Mexican Government Officials Have Press Creds Withdrawn From Olympics Over Uploaded Cell Phone Footage

from the still-the-most-live-olympics? dept

We've been detailing the ridiculous lengths the IOC and other Olympics organizations go in bullying others with their super special intellectual property protections. It's always quite stunning to watch an event supposedly about fostering international cooperation and sporting devolve into a mess of commercial protectionism, speech-stifling threats, and the kind of strong-arm tactics usually reserved for members of organized crime groups.

But I will give these Olympic goons credit: they appear to consider their bullying a matter of principle, deciding not to go any easier on an entire group of Mexican government officials because one of them uploaded one video of one Mexican athlete to a social media account.

According to a report by Mexico’s Eluniversal, the Rio Organizing Committee has taken the decision to withdraw press credentials from Mexico’s National Commission of Physical Culture and Sports (Conade) following a copyright dispute.

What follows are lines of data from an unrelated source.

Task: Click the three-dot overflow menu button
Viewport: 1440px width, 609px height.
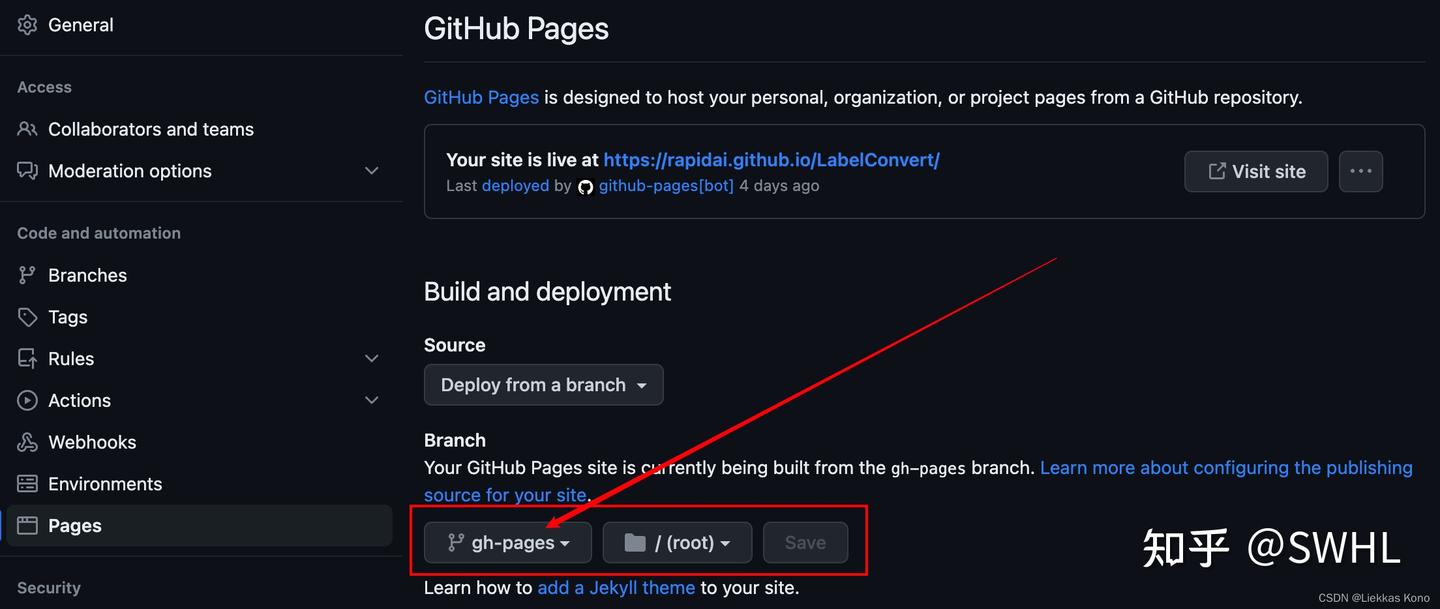Action: [1361, 171]
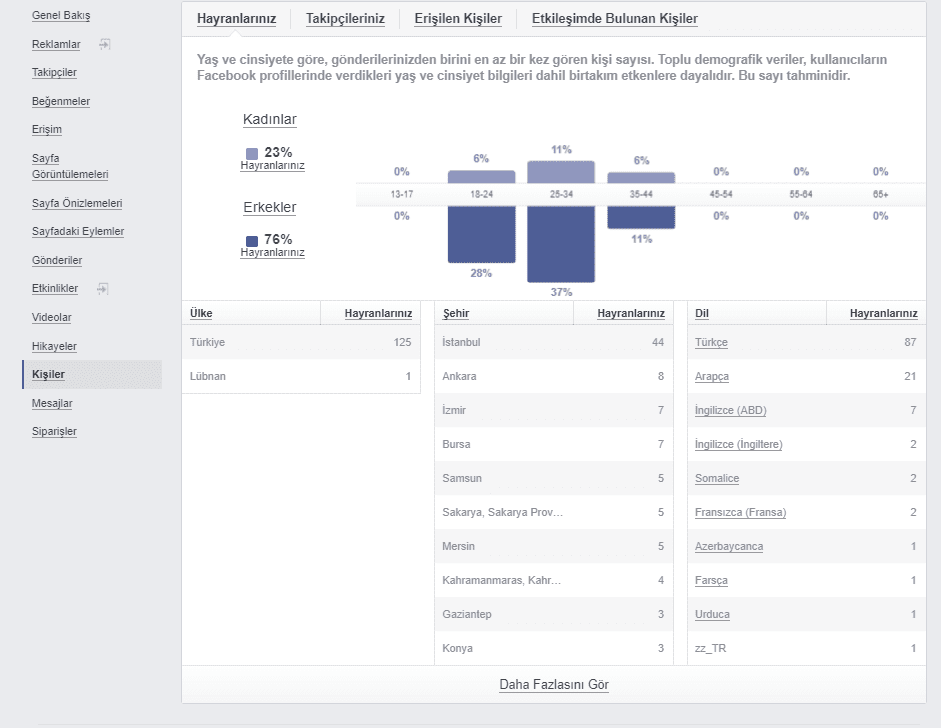Go to Mesajlar from the sidebar
The width and height of the screenshot is (941, 728).
54,403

The publication says that Conade violated licensing conditions put in place by the International Olympic Committee (IOC) after one of its members filmed the gymnast Alexa Moreno using a cellphone. The video was subsequently posted to social media. According to the Committee, Conade failed to obtain the necessary rights to broadcast Olympic content, so in retaliation nine Conade members, who work for the Mexican government, had their press credentials taken away.

Yes, why didn't this government person secure the rights to take a cell phone video of one of their country's own athletes competing in an event? Didn't he or she know that the Olympics operates in a time-bubble, where the things the rest of the world does every day, like upload short videos to Facebook, don't happen?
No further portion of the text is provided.